What you are asked to do: Tally the lines below that contain the string "color", and reply with the number alone.

[BEGIN Input rows]

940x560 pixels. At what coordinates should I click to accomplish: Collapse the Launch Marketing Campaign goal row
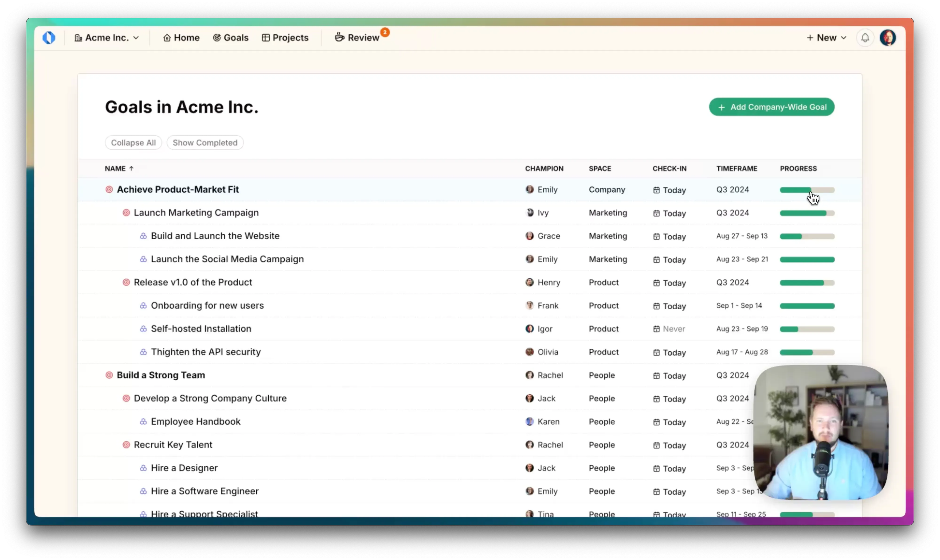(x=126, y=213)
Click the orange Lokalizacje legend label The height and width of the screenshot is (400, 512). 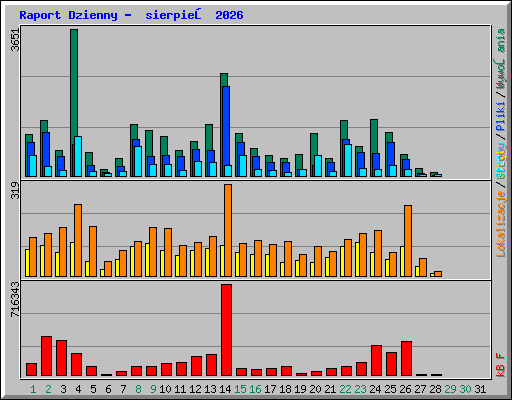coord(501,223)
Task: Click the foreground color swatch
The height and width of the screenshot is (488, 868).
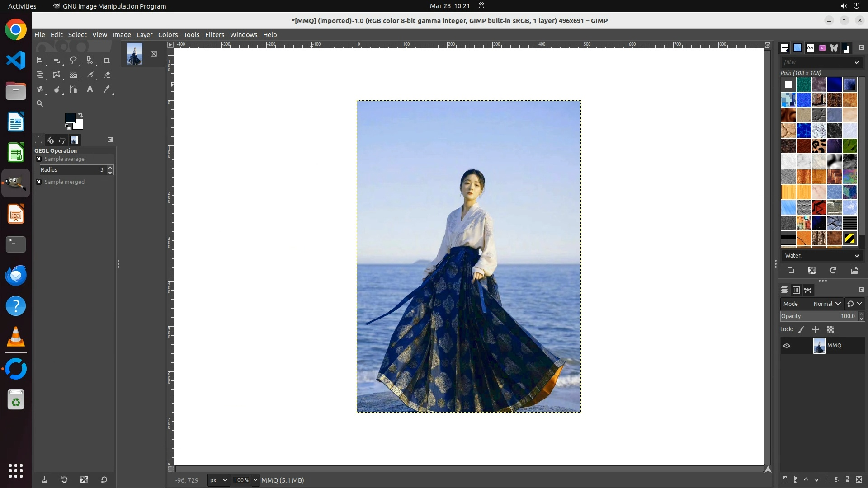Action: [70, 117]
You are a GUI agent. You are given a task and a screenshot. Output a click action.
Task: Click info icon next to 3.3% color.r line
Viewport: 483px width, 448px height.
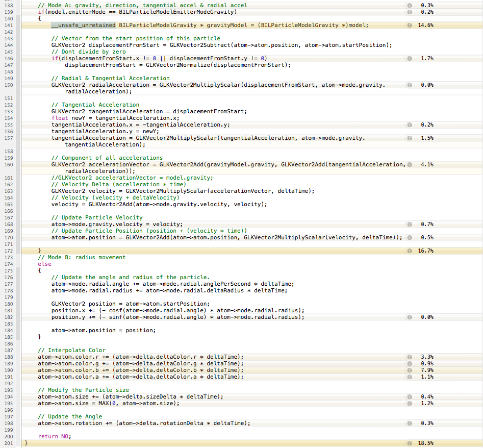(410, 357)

[END Input rows]

Result of this task: 2